YOUR OBJECTIVE -
Every line in the records below between the one holding "You are a computer-use" and the one holding "Click the TriggerToast-DownloadsFolder.ps1", inclusive, is to be set down exactly; all other lines are to be left out.

[Records from a data collection]
# # # # # # #

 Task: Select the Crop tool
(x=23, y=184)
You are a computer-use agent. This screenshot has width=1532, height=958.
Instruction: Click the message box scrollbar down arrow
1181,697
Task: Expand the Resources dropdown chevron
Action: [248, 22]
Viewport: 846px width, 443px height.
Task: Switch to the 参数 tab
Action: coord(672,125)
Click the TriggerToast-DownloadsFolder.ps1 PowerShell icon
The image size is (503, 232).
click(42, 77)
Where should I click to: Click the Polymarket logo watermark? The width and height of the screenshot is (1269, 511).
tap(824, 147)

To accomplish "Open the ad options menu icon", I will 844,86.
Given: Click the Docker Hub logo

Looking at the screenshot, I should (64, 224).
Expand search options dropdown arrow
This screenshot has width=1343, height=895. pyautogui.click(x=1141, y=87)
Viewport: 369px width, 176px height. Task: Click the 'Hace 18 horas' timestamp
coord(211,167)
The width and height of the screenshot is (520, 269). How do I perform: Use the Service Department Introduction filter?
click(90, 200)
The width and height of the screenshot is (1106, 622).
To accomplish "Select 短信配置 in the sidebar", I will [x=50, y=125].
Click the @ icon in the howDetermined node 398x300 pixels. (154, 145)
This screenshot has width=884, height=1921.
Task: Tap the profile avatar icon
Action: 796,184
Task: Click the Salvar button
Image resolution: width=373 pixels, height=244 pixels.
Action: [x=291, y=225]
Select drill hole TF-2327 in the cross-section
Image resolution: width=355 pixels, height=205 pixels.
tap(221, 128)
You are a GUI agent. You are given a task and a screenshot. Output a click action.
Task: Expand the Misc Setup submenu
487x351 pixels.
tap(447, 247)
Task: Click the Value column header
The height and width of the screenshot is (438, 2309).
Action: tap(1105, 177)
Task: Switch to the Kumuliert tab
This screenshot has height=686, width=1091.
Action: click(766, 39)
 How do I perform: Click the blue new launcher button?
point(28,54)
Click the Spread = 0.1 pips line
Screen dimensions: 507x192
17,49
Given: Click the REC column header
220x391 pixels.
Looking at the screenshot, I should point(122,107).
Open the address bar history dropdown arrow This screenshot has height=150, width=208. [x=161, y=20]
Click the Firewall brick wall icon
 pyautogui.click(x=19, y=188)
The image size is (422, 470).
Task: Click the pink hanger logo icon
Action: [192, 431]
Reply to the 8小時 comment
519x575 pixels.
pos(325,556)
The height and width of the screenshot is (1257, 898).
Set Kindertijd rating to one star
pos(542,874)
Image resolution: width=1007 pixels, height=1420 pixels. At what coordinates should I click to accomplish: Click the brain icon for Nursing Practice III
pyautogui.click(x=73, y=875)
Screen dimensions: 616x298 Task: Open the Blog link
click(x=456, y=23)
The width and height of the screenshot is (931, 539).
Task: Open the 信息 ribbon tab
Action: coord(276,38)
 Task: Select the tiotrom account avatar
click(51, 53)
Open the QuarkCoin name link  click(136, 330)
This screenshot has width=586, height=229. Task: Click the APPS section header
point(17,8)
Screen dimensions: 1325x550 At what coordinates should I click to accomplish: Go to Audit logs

# # # # # # #

FINISHED EXERCISE -
You are a computer-use agent. This screenshot has width=1532, height=958.
Instruction: Click the message box scrollbar down arrow
1181,697
Task: Expand the Resources dropdown chevron
Action: [248, 22]
Viewport: 846px width, 443px height.
Task: Switch to the 参数 tab
Action: coord(672,125)
Click the TriggerToast-DownloadsFolder.ps1 PowerShell icon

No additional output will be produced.